Había una vez, en una amplia llanura, un inmenso campo de girasoles. Pero había uno en concreto, que era especial. Cada día era igual: seguir con la mirada fija el sol, una y otra vez. La monotonía le consumía. Se sentía tan solo pese a estar rodeado de miles de compañeros, que un día se empezó a marchitar. Apenas se nutría, y sus hojas empezaron a debilitarse. Los insectos se percataron y aprovecharon para alimentarse a su costa. "Qué más da", pensaba. "Nadie se preocuparía por mí si desapareciera". Algunas veces, cuando su endeble tallo apenas podía sostener sus pálidas y roídas hojas, escuchaba sonidos tras él. Era una especie de llanto, algo como un lamento. Siempre pensó que eran imaginaciones suyas.

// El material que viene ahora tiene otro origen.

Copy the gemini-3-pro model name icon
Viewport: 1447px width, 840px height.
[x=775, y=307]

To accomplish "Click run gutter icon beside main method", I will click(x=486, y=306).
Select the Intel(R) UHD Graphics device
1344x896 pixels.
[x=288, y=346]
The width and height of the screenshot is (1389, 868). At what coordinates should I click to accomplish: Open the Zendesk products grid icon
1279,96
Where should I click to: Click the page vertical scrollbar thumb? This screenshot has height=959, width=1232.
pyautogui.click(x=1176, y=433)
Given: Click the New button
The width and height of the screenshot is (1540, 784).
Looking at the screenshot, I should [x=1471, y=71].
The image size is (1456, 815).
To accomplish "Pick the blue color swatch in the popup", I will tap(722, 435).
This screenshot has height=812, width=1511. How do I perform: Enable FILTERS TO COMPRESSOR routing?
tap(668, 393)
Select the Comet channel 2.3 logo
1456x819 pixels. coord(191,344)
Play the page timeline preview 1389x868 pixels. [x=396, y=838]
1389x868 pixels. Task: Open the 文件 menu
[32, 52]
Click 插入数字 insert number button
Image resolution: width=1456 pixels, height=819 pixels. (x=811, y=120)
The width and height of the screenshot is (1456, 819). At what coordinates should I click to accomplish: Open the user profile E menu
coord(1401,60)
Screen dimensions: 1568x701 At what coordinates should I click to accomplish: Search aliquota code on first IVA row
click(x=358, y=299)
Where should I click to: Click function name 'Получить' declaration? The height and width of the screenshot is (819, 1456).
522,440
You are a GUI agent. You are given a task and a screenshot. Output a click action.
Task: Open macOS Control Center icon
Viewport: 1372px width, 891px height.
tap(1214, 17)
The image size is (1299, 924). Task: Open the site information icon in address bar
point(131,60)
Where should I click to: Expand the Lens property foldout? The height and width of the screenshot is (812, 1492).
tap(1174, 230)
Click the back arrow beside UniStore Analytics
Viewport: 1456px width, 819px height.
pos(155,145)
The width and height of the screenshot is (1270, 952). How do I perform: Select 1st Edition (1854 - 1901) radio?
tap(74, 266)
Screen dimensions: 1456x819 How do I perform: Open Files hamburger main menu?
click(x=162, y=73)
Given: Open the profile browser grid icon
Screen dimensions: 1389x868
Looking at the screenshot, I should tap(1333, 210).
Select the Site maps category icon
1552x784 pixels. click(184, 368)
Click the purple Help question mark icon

Una noche descubrió la verdad. Algo le hizo girarse y descubrió algo que le dejó asombrado. Detrás de él crecía el girasol más bonito que había visto en su vida. Pudo ver que llevaba tiempo llorando lágrimas en forma de semillas, que llenaban el sueño tras él. Había estado sufriendo por su decadencia, verdaderamente había alguien para él, aunque no hubiera podido verle hasta ahora. Pudo ver en sus sonrojadas hojas ahora que entablaban contacto visual que estaba enamorado de él, y a saber cuánto tiempo llevaría amándole sin él saberlo. Se sintió el ser más feliz del universo.
Y siguió sintiéndose así, pese a todo. Pese al viento que les zarandeaba con furia. Pese al intenso calor que iba en aumento. Pese a la razón por la que había podido girarse en mitad de la noche. Pese a que las llamas se acercaban voraces consumiendo uno tras otro a sus compañeros. Cuando les llegó el turno, no pudo ser más feliz. Juntos, por siempre, entrelazados en forma de cenizas, surcaron el cielo en busca de su ansiada libertad.